EXTRACTED TEXT -
◆ ◆ ◆ ◆

Entandrophragma is a genus of eleven known species of deciduous trees in the mahogany family Meliaceae.

==Description==
Entandrophragma is restricted to tropical Africa.
Some of the species attain large sizes, reaching 40–50 m tall, exceptionally to 60 m, and 2 m in trunk diameter. In 2016 a specimen of Entandrophragma excelsum towering at a height of 81.5 m tall, and a 2.55 m dbh was identified at Kilimanjaro.

It is dioecious, meaning that male and female flowers are borne on separate plants. The leaves are , with 5-9 pairs of leaflets, each leaflet 8–10 cm long with an acuminate tip. The flowers are produced in loose inflorescences, each flower small, with five yellowish petals about 2 mm long, and ten stamens. The fruit is a five-valved capsule containing numerous winged seeds.

==Species==
As of January 2026, Plants of the World Online accepts the following 11 species:

- Entandrophragma angolense (Welw.) Panshin
- Entandrophragma bussei Harms ex Engl.
- Entandrophragma candollei Harms
- Entandrophragma caudatum (Sprague) Sprague
- Entandrophragma congoense (Pierre ex De Wild.) A.Chev.

◆ ◆ ◆ ◆

Stored data entries:
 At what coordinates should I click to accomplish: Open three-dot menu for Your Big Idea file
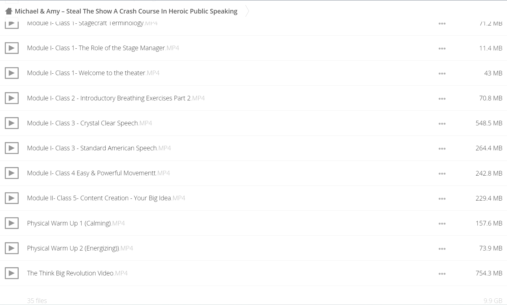coord(442,198)
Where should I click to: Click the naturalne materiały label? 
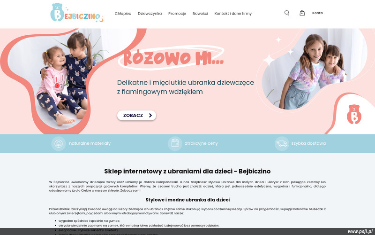point(90,143)
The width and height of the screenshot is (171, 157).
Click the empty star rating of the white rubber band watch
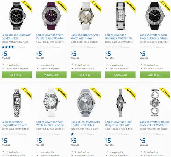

◆ ◆ ◆ ◆

TASKS FOR THIS EXERCISE -
a. Give the species names in the species list of the Entandrophragma text, without their author abbreviations.
b. Why does the Entandrophragma text call the genus dioecious? Answer in one to three sentences.
c. Continue the Entandrophragma text after its last line.

ANSWERS IN ORDER -
a.
Entandrophragma angolense
Entandrophragma bussei
Entandrophragma candollei
Entandrophragma caudatum
Entandrophragma congoense

b. The genus is called dioecious because its male and female flowers grow on separate plants.

c.
- Entandrophragma cylindricum (Sprague) Sprague
- Entandrophragma delevoyi De Wild.
- Entandrophragma excelsum (Dawe & Sprague) Sprague
- Entandrophragma palustre Staner
- Entandrophragma spicatum (C.DC.) Sprague
- Entandrophragma utile (Dawe & Sprague) Sprague

==Uses==
The timber of a few species is traded as a tropical hardwood. It is sometimes termed under the generic label of mahogany, and while Entandrophragma is part of the family Meliaceae, it is not classified as genuine mahogany. The species shares many of the characteristics of genuine mahogany and is used as an alternative, with Sapele and Utile in particular bearing a close resemblance.